| HN Mirror

Y	Hacker News new \| ask \| show \| jobs

by icambron 4671 days ago

> Wouldn't the above expression cause three sequential loops to run?

No, it wouldn't; that's the really important point about LINQ I was, clumsily, trying to express above [1]. Take this admittedly totally contrived example:

  someList
    .Where(i => i % 2 == 0)
    .Select(i => i + 7)
    .Take(5)

This is not equivalent to a bunch of sequential loops. What it is is a bunch nested Enumerators. Here's how it works. It gets the list's Enumerator, which is an interface that has a MoveNext() method and a Current property. In this case, MoveNext() just retrieves the next element of the list. Then Where() call wraps that enumerator with another enumerator [2], but this time its implementation of MoveNext() calls the wrapped MovedNext() until it finds a number divisible by 2, and then sets its Current property to that. That enumerator is wrapped with one whose MoveNext() calls underlying.MoveNext() and sets Current to underlying.Current + 7. Take just sets Current to null after 5 underlying MoveNext() calls.

So all that returns an enumerable, so as written above, it actually hasn't done any real work yet. It's just wrapped some stuff in some other stuff.

Once we walk the enumerable--either by putting a foreach around it or by calling ToList() on it--we start processing list elements. But they come through one at a time as these MoveNext() calls bring through the list items; think of them as working from the inside out, with each MoveNext() call asking for one item, however that layer of the onion has defined "one item". The item is pulled up through the chain, only "leaving" the original list when it's needed. The entire list is traversed at most once, and in our example, possibly far less: the Take(5) stops calling MoveNext() after it's received 5 values, so we stop processing the list after that happens. If someList were the list of natural numbers, we'd only read the first 10 values from the list.

Now, those nested Enumerator calls aren't completely free, but they're not bad either, and you certainly shouldn't be seeing a one second vs microseconds difference. If you craft the chain correctly, it's functionally equivalent to having all of the right short circuitry in the manual for-loop version, and obviously it's way nicer.

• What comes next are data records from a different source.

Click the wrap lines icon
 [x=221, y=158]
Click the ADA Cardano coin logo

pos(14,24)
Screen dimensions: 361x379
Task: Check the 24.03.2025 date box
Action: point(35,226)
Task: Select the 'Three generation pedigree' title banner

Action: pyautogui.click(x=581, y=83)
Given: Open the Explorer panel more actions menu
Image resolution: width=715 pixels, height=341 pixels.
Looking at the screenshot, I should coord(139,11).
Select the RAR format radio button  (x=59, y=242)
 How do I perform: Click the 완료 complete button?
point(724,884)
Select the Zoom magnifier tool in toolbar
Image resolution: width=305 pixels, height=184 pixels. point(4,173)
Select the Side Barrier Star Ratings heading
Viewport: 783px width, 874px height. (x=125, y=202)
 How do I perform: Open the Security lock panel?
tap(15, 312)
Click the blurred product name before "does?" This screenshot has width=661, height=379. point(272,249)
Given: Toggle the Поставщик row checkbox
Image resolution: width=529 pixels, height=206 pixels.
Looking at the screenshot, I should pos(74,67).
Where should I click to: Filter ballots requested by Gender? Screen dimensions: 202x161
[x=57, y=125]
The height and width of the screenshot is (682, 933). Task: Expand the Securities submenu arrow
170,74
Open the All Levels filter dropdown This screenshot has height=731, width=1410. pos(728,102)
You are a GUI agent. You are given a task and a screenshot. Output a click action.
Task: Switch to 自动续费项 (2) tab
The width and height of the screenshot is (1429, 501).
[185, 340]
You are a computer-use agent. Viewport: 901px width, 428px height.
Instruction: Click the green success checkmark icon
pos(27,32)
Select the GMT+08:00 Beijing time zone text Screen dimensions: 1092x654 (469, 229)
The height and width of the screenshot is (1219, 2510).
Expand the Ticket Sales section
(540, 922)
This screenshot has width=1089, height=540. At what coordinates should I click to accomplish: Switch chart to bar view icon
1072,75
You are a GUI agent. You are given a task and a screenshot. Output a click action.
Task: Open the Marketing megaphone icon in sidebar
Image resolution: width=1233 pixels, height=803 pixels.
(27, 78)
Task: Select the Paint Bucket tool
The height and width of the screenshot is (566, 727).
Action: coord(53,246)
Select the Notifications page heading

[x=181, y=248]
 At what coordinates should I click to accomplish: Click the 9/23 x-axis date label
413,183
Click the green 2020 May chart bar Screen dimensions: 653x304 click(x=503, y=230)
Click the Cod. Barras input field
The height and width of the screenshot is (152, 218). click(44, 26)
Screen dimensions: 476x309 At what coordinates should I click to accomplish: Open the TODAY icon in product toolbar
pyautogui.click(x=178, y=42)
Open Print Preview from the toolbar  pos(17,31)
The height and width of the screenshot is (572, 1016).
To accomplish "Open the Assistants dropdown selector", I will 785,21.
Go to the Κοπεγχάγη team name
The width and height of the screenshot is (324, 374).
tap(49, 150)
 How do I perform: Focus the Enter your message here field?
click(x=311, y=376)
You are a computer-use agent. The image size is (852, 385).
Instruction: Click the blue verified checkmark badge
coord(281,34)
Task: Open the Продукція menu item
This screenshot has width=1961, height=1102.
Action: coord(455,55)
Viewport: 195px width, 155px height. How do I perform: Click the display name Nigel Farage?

So why are you seeing such poor perf on your LINQ chains? Hard to say without looking at them, but a few of pointers are: (1) Never call ToList() or ToDictionary() until the end of your chain. Or anything else that would prematurely "eat" the enumerable. (2) Order the chain so that filters that eliminate the most items go at the end of the chain, similar to how you'd put their equivalent if (...) continue; checks at the beginning of your loop body. (3) Just be cognizant of how LINQ chains actually work.

[1] In the example in the parent, FindAll isn't actually a LINQ method, so there is one extra loop in there. Always use Where() if you're chaining; use FindAll() when you want a simple List -> List transformation.

[2] A detail elided here: each level actually returns an Enumerable and the layer wrapping it does a GetEnumerator() call on that.

1 comments

VexXtreme 4671 days ago

Thank you for this awesome explanation, it really clarifies how Enumerable methods work. I guess this is the real reason behind deferred execution. Still, I can't help thinking there is a big overhead involved with using such methods. We did some benchmarks in the past and the code that does the same thing manually always ended up being much faster.

The nice thing about Enumerable methods is that they can significantly speed up development and most projects won't suffer for it. However, for speed critical code it's probably not the best tool in the box.

link